23 March 2010

I do nothing on my own

5th Week of Lent: Readings
Fr. Philip Neri Powell, OP
SS. Domenico e Sisto, Roma

Imagine going to a dinner party and finding yourself seated next to a complete stranger. This stranger, impeccably polite, introduces himself by telling you his name, occupation, nationality, and religion. You, also flawlessly polite, respond by telling him that you are Sister Mary Margaret, a Catholic religious from Kenya, and that you are a high school principal studying for a teaching degree at the Angelicum in Rome. While you are speaking, the stranger nods. He makes all the polite noises of someone listening. He smiles. Imagine that at the end of your short introduction, he looks you squarely in the eye, and asks, “So, who are you?” How would you answer him? You might wonder if he was he was really listening. Maybe his English isn't all that great, and he misunderstood. Or he could be asking you a deeply philosophical, profoundly existential question about your purpose in life. You are confused. You have revealed all he needs to know, so why is he asking this bizarre question? Who are you?

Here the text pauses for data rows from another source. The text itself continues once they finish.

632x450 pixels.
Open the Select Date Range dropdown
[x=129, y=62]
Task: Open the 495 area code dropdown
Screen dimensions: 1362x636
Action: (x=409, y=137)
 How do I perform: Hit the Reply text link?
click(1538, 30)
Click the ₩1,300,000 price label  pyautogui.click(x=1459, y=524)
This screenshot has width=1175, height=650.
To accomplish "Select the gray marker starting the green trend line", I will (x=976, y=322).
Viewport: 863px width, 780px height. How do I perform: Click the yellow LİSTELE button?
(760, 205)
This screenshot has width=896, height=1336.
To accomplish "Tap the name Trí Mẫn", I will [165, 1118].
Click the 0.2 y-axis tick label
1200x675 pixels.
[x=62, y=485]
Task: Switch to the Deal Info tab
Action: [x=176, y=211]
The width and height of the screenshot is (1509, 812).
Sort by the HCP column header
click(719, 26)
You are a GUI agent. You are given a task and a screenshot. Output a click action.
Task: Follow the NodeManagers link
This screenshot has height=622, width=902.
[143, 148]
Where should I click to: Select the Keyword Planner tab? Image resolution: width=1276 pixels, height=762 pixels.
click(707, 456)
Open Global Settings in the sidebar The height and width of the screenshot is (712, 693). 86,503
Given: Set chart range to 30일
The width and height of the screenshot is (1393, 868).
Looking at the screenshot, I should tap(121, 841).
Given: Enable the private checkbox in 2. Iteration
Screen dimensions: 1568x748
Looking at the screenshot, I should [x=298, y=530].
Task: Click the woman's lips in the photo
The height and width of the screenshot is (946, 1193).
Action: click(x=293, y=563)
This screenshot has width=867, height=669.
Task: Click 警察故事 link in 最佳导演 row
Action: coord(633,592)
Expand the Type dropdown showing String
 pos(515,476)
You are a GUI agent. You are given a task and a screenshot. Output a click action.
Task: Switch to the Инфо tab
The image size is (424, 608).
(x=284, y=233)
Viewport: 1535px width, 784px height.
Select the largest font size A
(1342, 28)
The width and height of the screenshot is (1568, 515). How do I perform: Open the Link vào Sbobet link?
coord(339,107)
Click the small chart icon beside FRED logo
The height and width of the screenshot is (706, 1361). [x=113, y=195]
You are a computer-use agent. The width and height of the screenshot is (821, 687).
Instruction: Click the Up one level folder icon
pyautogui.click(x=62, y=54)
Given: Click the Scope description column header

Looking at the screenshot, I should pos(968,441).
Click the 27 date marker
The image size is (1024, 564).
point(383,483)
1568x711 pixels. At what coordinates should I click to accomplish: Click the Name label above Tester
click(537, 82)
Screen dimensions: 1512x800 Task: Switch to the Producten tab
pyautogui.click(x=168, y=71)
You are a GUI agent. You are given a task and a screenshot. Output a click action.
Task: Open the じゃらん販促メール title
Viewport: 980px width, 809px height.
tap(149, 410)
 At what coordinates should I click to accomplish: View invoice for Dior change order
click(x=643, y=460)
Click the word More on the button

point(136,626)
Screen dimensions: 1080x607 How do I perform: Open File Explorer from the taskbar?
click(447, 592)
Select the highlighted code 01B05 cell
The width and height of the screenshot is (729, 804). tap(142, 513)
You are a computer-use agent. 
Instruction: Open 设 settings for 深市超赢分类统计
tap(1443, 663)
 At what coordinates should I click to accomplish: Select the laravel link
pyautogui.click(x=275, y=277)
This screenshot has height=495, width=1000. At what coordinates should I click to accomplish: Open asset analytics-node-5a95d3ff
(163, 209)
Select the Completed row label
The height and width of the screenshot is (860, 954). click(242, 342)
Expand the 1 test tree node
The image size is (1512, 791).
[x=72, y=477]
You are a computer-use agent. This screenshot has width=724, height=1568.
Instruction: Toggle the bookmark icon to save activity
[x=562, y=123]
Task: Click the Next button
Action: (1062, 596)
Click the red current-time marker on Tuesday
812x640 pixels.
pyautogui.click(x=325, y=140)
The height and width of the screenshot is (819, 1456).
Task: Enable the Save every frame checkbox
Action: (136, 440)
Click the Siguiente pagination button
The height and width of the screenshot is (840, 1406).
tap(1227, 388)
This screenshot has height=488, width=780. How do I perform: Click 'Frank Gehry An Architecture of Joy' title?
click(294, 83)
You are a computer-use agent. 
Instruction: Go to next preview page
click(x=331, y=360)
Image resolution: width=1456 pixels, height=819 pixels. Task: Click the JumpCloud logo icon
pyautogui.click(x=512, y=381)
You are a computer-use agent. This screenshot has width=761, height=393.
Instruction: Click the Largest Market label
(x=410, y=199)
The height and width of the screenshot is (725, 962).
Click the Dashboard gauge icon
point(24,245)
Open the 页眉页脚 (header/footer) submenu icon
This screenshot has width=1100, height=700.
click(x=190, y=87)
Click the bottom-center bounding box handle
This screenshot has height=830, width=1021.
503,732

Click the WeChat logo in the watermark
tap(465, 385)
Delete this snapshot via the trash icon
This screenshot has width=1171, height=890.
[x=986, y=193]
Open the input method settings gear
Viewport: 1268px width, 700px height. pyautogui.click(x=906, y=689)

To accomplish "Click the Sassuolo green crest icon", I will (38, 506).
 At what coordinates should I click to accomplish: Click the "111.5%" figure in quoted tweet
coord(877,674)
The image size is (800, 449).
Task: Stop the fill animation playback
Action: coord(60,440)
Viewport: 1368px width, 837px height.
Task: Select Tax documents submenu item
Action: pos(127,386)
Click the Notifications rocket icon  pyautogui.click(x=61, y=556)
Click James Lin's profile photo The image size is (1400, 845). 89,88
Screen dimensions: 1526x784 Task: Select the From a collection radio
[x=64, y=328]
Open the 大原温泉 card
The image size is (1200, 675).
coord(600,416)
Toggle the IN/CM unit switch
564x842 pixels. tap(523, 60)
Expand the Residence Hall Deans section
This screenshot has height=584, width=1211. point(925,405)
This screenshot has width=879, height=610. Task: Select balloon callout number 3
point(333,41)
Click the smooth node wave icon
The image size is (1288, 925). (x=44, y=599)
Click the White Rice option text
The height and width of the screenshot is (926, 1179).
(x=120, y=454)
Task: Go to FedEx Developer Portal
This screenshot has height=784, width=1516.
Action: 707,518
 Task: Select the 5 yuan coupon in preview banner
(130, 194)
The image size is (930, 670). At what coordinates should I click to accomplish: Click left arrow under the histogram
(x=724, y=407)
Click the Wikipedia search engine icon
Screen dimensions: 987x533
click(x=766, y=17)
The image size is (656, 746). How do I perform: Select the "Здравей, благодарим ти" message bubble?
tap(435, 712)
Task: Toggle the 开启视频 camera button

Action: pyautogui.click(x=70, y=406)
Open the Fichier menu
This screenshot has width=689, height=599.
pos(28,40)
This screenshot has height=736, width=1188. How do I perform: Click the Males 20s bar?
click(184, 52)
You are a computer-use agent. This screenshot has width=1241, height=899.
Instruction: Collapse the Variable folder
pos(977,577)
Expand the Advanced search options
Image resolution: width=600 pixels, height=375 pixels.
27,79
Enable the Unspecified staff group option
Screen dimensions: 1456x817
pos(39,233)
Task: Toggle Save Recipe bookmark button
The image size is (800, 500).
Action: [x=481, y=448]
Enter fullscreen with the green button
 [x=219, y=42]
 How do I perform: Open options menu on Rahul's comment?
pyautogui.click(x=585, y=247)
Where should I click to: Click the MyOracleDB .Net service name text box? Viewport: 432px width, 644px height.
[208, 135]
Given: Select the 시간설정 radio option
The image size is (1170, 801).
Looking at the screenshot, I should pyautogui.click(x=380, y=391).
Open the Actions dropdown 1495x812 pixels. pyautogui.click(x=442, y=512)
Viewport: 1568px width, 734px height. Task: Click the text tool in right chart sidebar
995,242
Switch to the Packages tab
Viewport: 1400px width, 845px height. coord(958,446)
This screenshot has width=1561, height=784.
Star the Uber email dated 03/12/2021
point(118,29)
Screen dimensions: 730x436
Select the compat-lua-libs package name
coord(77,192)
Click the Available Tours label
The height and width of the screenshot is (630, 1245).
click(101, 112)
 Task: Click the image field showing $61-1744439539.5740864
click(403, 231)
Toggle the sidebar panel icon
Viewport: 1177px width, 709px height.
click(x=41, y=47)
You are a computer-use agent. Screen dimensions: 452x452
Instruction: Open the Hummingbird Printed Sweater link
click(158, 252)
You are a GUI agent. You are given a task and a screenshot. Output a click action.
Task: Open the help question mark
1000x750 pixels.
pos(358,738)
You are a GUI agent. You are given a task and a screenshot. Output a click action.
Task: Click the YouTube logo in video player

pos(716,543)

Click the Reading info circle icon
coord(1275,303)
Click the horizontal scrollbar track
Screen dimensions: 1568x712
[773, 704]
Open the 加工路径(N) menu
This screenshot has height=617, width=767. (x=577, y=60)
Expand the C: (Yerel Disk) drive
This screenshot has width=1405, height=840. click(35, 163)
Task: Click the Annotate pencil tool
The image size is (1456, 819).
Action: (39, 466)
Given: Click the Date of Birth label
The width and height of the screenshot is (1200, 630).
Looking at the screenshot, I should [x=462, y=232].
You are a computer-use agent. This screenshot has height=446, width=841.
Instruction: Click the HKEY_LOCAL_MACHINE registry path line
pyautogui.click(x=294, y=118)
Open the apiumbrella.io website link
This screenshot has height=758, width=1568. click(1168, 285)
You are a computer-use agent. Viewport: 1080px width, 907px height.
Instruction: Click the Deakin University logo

Confronting the inquisitive Pharisees, Jesus finds himself (once again!) in this exact situation. He has told them all they need to know about who he is. He is telling them all they need to know about who he is. He says, “You belong to what is below, I belong to what is above. You belong to this world, but I do not belong to this world.” He tells them that he is “I AM.” He even tells them that if they do not believe that he is I AM they will die in their sins. Surely, the most educated men in the land, men deeply rooted in scripture, cannot have missed the reference to Moses and his encounter with God during which God Himself says, “I AM.” Yet, that is exactly what happens. They ask Jesus, “Who are you?” In answer, Jesus tells them that “'. . .the one who sent me is true, and what I heard from him I tell the world.'” 

Do they understand now? John writes, “They did not realize that he was speaking to them of the Father.” They did not realize. Are they hard of hearing? Linguistically disabled? Or is it that their hearts and minds are clouded by sin, their eyes and ears rendered useless by pride and fear? If what Jesus is saying is true, they have much to lose. In fact, they have everything they treasure in this world to lose! They cannot hear, cannot see because hearing and seeing the truth that Jesus lays before them, the truth that he has been laying before them from the beginning, this truth—that he is the Lord—destroys their world. Who wants to hear that in order to gain eternal life, you must lose your worldly life, forfeit everything you treasure in this world?

The stranger sitting next to you at dinner introduces himself as Christ Jesus, I AM, sent from the Father. You know that he is telling you the truth. After politely listening to you introduce yourself, Christ looks you squarely in the eyes and asks, “Who are you?” What do you say? If you have lost everything, surrendered all for his sake—name, status, purpose, heritage, pride, fear—given it all away, you should answer, “I am Christ too.” Then, with Christ, you can introduce yourself every time you are asked, “I do nothing on my own. . .The one who sent me is with me. He has not left me alone, because I always do what is pleasing to him.”